### Assigned task
Write out an exact copy of the line with "[icon] (40, 12)" and of each line after it, through the end of the records below.
════════════════
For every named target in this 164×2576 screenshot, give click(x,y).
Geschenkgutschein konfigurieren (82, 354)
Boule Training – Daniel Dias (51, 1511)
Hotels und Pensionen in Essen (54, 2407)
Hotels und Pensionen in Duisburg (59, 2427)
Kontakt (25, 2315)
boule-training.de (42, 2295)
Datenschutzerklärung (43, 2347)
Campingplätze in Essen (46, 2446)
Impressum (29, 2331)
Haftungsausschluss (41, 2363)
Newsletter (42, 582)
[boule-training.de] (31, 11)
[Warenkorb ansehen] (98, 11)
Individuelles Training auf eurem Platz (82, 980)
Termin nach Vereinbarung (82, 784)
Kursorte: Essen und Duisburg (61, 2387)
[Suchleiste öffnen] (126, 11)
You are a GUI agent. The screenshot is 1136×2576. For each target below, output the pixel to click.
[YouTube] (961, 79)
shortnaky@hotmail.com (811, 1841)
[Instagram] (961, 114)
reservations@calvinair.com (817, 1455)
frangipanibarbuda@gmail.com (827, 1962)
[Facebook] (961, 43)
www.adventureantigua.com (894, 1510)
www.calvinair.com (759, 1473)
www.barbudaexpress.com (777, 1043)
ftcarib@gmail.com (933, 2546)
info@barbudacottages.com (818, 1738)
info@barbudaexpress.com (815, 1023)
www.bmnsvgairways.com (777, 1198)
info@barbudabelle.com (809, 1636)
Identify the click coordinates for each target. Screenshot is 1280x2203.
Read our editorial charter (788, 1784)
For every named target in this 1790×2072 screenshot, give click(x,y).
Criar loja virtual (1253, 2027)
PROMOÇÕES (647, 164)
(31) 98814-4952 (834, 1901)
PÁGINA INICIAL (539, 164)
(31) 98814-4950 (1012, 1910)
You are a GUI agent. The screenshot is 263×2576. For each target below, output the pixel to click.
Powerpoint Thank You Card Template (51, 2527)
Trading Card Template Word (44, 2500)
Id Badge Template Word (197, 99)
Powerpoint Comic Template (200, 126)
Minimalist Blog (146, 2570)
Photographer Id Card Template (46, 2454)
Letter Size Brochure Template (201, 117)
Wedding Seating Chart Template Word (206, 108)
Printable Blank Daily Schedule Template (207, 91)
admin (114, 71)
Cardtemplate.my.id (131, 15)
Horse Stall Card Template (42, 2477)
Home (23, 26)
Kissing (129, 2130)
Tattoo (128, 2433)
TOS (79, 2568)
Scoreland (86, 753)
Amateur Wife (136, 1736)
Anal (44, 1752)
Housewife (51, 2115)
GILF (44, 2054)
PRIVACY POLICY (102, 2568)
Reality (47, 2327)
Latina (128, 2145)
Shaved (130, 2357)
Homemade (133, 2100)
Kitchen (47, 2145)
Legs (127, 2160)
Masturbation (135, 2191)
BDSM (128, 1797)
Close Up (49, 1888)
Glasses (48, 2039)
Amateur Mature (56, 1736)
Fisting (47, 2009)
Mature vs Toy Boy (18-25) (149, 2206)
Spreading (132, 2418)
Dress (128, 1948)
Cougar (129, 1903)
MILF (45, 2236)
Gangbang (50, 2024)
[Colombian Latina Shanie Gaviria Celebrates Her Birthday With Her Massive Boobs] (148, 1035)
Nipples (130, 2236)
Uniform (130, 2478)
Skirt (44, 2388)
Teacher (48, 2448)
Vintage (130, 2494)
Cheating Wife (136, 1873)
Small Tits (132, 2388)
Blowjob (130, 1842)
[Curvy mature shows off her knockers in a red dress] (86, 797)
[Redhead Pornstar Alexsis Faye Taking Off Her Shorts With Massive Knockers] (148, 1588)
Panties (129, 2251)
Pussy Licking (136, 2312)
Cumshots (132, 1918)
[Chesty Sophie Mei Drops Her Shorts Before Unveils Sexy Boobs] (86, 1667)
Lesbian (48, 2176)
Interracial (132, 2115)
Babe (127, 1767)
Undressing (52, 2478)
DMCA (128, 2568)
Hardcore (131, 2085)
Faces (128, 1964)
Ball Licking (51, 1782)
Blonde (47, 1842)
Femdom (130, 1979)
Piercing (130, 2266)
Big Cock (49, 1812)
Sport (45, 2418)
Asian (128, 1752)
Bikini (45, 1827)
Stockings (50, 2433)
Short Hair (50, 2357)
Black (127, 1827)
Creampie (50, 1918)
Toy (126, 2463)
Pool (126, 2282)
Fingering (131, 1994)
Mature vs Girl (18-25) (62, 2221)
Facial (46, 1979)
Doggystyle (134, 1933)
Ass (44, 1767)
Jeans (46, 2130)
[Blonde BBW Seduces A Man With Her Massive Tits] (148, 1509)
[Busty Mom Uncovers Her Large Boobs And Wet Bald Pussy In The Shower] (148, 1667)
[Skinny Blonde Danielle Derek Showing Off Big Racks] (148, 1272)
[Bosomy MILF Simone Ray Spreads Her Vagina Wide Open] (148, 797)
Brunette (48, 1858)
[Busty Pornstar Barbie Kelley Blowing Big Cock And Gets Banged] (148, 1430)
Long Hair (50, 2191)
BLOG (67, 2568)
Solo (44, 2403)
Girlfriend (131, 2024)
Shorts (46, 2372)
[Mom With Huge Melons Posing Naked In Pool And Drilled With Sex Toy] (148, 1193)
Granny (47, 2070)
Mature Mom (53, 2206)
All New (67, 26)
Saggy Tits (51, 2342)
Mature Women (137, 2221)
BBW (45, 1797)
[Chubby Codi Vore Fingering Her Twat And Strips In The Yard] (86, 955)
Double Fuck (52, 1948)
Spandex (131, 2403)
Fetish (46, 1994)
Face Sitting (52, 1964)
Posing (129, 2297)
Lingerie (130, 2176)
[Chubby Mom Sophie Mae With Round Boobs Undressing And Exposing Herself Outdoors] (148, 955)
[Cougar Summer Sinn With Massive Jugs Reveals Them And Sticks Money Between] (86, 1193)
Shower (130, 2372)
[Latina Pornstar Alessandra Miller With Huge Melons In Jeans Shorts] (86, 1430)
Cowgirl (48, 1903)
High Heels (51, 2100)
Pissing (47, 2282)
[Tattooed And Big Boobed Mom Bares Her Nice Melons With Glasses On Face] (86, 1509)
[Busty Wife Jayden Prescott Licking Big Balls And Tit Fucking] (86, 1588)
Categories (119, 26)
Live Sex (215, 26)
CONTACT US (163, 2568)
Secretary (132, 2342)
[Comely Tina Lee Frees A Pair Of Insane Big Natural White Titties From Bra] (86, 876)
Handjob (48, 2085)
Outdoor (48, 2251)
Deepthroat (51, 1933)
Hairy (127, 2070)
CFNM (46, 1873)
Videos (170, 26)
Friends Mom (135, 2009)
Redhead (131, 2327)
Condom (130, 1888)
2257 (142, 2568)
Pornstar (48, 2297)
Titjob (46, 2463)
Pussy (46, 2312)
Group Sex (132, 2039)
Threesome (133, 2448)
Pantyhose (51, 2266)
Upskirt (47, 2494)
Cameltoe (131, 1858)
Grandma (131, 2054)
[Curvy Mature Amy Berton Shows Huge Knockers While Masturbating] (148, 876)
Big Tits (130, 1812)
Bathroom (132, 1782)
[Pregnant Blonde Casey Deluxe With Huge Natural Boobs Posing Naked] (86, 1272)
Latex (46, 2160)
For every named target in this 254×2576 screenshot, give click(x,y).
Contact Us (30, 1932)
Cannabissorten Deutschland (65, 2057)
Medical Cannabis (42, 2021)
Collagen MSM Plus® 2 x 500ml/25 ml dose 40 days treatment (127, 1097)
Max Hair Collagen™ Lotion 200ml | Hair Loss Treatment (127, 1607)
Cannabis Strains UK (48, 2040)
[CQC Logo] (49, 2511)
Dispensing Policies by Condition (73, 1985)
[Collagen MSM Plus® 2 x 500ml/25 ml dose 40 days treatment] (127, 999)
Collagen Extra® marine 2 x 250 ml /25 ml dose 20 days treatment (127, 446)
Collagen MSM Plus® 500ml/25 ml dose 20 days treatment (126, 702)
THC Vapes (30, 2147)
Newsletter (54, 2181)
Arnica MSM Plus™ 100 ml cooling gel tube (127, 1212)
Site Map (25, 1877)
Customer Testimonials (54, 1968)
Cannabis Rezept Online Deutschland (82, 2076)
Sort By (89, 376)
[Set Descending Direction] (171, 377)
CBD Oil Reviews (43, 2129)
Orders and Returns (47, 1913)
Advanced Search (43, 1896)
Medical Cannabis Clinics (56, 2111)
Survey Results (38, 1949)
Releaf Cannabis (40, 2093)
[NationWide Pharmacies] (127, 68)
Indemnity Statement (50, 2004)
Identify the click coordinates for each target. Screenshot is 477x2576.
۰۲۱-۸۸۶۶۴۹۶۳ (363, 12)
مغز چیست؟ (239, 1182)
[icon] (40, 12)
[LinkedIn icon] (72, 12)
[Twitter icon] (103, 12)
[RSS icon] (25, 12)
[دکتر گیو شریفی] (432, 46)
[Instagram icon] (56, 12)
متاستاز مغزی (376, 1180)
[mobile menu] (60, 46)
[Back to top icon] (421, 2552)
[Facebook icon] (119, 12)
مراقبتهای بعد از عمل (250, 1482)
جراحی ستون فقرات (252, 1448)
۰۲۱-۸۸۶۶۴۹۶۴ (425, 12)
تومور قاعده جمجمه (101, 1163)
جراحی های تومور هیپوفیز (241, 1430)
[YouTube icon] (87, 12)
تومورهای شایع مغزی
════════════════
### Your response
[icon] (40, 12)
[LinkedIn icon] (72, 12)
[Twitter icon] (103, 12)
[RSS icon] (25, 12)
[دکتر گیو شریفی] (432, 46)
[Instagram icon] (56, 12)
متاستاز مغزی (376, 1180)
[mobile menu] (60, 46)
[Back to top icon] (421, 2552)
[Facebook icon] (119, 12)
مراقبتهای بعد از عمل (250, 1482)
جراحی ستون فقرات (252, 1448)
۰۲۱-۸۸۶۶۴۹۶۴ (425, 12)
تومور قاعده جمجمه (101, 1163)
جراحی های تومور هیپوفیز (241, 1430)
[YouTube icon] (87, 12)
تومورهای شایع مغزی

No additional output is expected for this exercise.